Organisations looking to improve compliance can start by reviewing employee engagement and motivation.
That's not really news, of course, and you don't need to be an HR specialist to understand the importance of employee satisfaction and engagement. But it's a very broad area, and one where ideas seem to pop up all the time. There is no shortage of "top tips" and inspiring case studies. When you take a step back, however, most of those tips and ideas fall into one of four basic categories, which all reflect basic human desires: recognition; a sense of belonging; work-life balance; and a positive environment.
This tops the list because studies constantly show that being valued and making a genuine contribution is often a greater incentive than money when attracting and keeping good people. It's not just about providing career pathways. Genuine satisfaction comes from knowing where you fit into the bigger picture and that your contribution is valued and your achievements recognised. That can be as simple as a thank you from the boss at the right time, or an inhouse celebration to mark a particular success. Recognising and rewarding compliance plays a key role in this, since it encourages desired behaviours and sets the example for other employees. This can help build a culture of compliance.
2. A sense of belonging
Culture ties in with the sense of belonging, a concept that goes beyond simply liking where you work and the people you work with. Successful modern organisations are open and transparent with their people about overall goals, strategy, finances and future direction. This builds trust and loyalty and brings great rewards in terms of employee motivation and input. When employees feel connected to their employer, they are more likely to comply with requirements because they understand the importance of compliance to the business’s overall performance.
3. Work-life balance
Work-life balance is an increasingly hot topic, and the discussion usually focuses on providing more flexibility in terms of working hours and working from home. Some organisations or teams go further, however, by planning the year around what else will be happening in people's lives. Ask them what their work, family and personal goals are for that year and what demands they will be facing. This creates motivation for employees to comply with the regulations and policies required of them, especially when they’re aware that the organisation is doing its best to accommodate their work-life needs. There is a natural reciprocity that kicks in.
4. A positive environment
The work environment is important because people want to come to work each day in a place they enjoy, with likeminded people and a culture they respect. Part of the positive environment is physical, and there is plenty of advice to be had, from the importance of natural light, uncluttered spaces and chill-out areas, to allowing individuals to customise their workspaces or even work from home.

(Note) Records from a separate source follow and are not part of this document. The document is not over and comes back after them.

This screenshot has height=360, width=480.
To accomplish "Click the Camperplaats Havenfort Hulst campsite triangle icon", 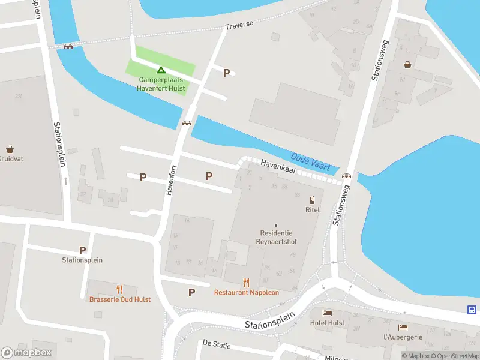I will coord(160,70).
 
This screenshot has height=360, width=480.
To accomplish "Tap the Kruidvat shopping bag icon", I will coord(10,149).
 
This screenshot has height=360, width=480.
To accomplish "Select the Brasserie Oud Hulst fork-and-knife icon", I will coord(119,289).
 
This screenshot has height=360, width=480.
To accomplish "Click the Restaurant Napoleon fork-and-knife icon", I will coord(246,282).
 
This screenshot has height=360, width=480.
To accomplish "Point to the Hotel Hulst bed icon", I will coord(327,313).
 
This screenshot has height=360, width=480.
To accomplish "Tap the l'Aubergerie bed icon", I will coord(403,328).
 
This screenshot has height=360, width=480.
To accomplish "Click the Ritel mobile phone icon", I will coord(312,200).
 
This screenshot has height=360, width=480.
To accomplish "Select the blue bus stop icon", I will coord(472,310).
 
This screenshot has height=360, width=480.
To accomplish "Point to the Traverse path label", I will coord(239,25).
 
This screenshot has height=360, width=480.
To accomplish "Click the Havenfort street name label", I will coord(171,179).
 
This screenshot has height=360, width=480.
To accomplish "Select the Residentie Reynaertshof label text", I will coord(276,236).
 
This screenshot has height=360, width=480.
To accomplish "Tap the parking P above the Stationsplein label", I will coord(82,250).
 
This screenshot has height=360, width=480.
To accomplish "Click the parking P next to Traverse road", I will coord(226,73).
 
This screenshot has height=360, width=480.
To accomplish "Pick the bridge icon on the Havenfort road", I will coord(187,124).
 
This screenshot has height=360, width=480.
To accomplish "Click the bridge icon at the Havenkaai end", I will coord(346,176).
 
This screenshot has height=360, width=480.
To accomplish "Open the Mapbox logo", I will coord(26,353).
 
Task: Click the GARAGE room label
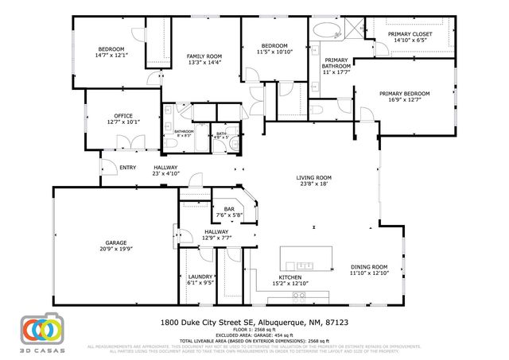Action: point(117,242)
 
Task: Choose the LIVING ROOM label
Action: point(314,177)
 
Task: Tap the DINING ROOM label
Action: point(369,267)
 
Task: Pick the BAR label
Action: point(228,209)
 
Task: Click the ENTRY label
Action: point(127,168)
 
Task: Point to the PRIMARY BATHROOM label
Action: point(336,63)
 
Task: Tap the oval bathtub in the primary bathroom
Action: point(325,32)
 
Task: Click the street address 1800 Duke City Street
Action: point(207,323)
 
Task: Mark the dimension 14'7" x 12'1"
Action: point(111,55)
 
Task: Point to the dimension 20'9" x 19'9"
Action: point(117,249)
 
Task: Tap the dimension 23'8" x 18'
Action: point(314,184)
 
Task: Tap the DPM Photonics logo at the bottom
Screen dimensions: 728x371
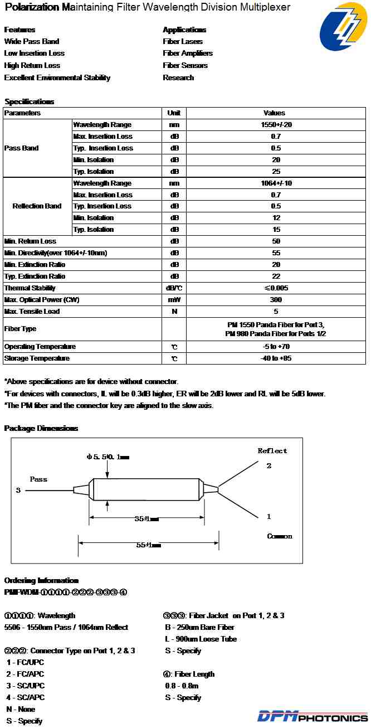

For a positive work environment, it's also important to try to break up routines, add some spontaneity and fun and let people bring a bit of their own personality into the workplace. But the real key is communication and social connections. Encourage people to get together, and get employees involved in what information is passed around, and how. When they feel a sense of ownership regarding this information, they’ll also be more likely to comply with directives and requirements.